---------- GIVEN ENTRIES ----------

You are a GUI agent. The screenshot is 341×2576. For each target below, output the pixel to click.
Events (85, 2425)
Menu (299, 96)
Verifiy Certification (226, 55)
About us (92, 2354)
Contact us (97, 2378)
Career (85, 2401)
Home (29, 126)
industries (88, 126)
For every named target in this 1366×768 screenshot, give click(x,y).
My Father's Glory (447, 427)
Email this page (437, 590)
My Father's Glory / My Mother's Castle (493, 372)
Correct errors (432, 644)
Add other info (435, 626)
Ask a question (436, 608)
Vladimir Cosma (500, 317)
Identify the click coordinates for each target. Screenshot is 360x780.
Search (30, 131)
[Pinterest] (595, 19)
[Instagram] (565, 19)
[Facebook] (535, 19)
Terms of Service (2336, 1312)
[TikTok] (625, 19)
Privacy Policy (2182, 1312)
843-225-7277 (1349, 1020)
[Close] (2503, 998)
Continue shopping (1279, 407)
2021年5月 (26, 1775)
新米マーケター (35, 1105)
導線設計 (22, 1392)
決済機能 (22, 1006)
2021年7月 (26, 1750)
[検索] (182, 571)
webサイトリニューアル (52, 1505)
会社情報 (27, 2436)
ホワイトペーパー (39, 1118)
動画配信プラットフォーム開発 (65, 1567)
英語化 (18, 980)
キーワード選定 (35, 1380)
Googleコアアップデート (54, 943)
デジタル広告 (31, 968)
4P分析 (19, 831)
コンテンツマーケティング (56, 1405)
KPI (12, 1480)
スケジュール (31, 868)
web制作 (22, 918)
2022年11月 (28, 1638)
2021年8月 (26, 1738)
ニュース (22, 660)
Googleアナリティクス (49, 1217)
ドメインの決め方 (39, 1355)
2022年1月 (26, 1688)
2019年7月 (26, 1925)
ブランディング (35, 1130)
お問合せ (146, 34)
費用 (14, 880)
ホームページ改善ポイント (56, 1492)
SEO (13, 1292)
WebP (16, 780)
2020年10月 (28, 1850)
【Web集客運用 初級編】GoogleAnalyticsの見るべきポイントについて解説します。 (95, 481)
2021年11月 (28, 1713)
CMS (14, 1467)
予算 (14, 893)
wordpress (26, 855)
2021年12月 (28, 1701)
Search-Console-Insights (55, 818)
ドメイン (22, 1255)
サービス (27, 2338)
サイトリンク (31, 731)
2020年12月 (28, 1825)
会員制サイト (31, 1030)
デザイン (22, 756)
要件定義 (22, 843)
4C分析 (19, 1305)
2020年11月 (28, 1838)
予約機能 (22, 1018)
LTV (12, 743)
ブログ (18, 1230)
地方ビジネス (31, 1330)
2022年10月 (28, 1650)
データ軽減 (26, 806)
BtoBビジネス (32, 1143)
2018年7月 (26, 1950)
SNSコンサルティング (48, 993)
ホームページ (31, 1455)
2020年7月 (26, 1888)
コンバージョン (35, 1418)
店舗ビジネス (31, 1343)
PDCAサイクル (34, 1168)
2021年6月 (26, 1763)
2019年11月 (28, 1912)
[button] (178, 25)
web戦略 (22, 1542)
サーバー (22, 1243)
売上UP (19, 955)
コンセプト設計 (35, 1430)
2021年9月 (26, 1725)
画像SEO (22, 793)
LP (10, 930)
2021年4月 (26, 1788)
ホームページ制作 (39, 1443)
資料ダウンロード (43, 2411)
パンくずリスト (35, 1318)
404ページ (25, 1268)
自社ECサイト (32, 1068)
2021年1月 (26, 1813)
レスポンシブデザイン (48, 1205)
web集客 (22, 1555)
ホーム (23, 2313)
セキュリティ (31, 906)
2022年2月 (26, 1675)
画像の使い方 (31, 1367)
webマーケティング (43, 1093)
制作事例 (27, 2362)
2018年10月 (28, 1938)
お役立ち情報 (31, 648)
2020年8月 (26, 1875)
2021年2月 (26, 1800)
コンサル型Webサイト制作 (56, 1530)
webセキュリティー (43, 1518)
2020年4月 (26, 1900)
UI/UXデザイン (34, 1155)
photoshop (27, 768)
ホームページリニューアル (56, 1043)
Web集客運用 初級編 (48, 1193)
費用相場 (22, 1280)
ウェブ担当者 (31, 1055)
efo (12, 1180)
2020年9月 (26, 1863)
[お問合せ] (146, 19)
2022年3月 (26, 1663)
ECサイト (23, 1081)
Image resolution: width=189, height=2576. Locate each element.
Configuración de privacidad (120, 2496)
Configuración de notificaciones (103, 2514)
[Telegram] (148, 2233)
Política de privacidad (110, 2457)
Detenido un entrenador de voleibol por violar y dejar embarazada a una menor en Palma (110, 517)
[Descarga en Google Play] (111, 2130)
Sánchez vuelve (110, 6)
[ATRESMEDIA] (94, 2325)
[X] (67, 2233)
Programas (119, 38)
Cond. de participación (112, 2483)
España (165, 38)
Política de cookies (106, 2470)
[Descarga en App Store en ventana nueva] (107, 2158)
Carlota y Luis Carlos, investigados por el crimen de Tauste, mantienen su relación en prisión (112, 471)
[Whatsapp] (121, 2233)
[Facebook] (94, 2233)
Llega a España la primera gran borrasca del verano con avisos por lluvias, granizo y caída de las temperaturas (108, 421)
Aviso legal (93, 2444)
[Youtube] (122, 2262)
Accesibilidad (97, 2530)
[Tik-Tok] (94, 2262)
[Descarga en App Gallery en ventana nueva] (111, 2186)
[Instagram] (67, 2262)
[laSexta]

----------

REQUIREMENT:
Retype the listing above, word for word, from its first line to the line containing "Search (30, 131)", both ends included.

PROBLEM SOLUTION:
You are a GUI agent. The screenshot is 341×2576. For each target below, output the pixel to click.
Events (85, 2425)
Menu (299, 96)
Verifiy Certification (226, 55)
About us (92, 2354)
Contact us (97, 2378)
Career (85, 2401)
Home (29, 126)
industries (88, 126)
For every named target in this 1366×768 screenshot, give click(x,y).
My Father's Glory (447, 427)
Email this page (437, 590)
My Father's Glory / My Mother's Castle (493, 372)
Correct errors (432, 644)
Add other info (435, 626)
Ask a question (436, 608)
Vladimir Cosma (500, 317)
Identify the click coordinates for each target. Screenshot is 360x780.
Search (30, 131)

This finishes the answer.